Scheie moved back to Oklahoma in 2001 after retiring from a career teaching physics.
“We thought ‘Gee, what are we going to do with all our time,’’’ Scheie said. “That was a foolish question at the time.”
Living in Bethany, Scheie and his wife saw an advertisement from Putnam City Schools to help students an hour a week in Math and English.
The program lasted one year before Putnam City phased it out and the Scheie’s were left adrift again.
A science teacher for nearly 40 years, Scheie spied another ad, this time one to volunteer at Science Museum of Oklahoma.
It peaked his interest, but not as much as the tour the volunteer coordinator gave of the Science Museum of Oklahoma.
“I saw all these toys I had worked with for the last 40 years and I thought this was an institution for learning,” he said.
Things like centripetal force, magnetism and electrical current were on display through hands-on displays.
Some of those displays quite literally could make a child’s hair stand on end.
“At home, all their hands are on are knobs on a computer or TV,” he said. “You see that all the time here. I don’t think they know which end of a screwdriver to use. I think they should experience those things.”
“When I was a kid we had all sorts of things we could learn to use. Sometimes it was the hard way … but the kids need to experience things before they can start thinking about why something works.”
Scheie’s teaching career began at Oklahoma City University. He finished his degree and moved on to Penn State University and eventually Texas Lutheran.
His teaching career at Penn State coincided with the hiring of the legendary Joe Paterno, who would eventually become a college coaching icon and a mainstay in Happy Valley for some 45 years.
Scheie and wife Mary Anna have now been married for 52 years. When he heads to the museum, Mary Anna goes to her knitting group.
So what does Scheie see as his job description?
“To have fun,” he says with a laugh. “You learn so much from kids.
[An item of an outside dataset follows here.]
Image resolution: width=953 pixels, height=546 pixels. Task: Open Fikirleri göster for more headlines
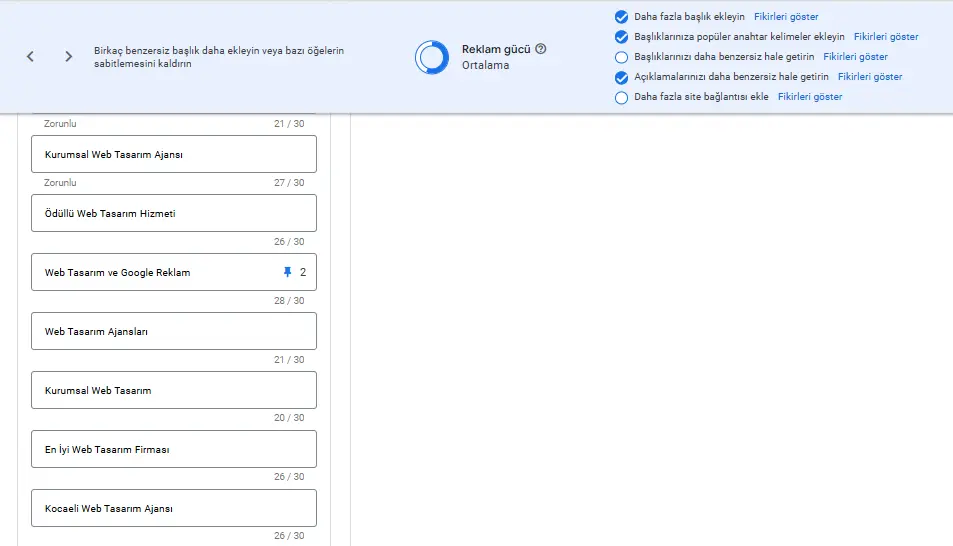786,17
Sometimes I just stand so I can watch the kids do things. It’s interesting the things they do and their reactions to things.”
Scheie and the museum are busy preparing for their next big exhibit.
CurioCity funded by the Donald W. Reynolds Foundation, will open to the public Father’s Day – June 21.
CurioCity, pronounced “curiosity”, is 21,000 square feet and features eight unique spaces exploring basic science as well as promoting creativity.
“Neighborhoods” such as the Spark Park, Wunderground and Tinker Works will introduce science in unexpected and entertaining ways.
Museum officials worked with Roto, an Ohio-based exhibit design firm that has worked on projects around the world.
It’s an exhibit Scheie is excited about but then again it’s just another day at the state’s only hands-on science museum and, with over 350,000 square feet, one of the largest science museums in the nation.
With a mission of enriching lives by revealing the wonder and relevance of science, Science Museum Oklahoma demonstrates the relationship between the physical sciences and everyday experiences.
The museum influences how Oklahomans learn about science through the medium of interactive exhibits, discovery-based activities, astronomy shows, Science Live! demonstrations, educational outreach efforts and special events. The museum’s clear mission and firm focus on science literacy encourages families to develop and build upon a strong foundation in the sciences.
And it’s a great place for grandparents to take their grandkids or, in Scheie’s case, a great place to teach science.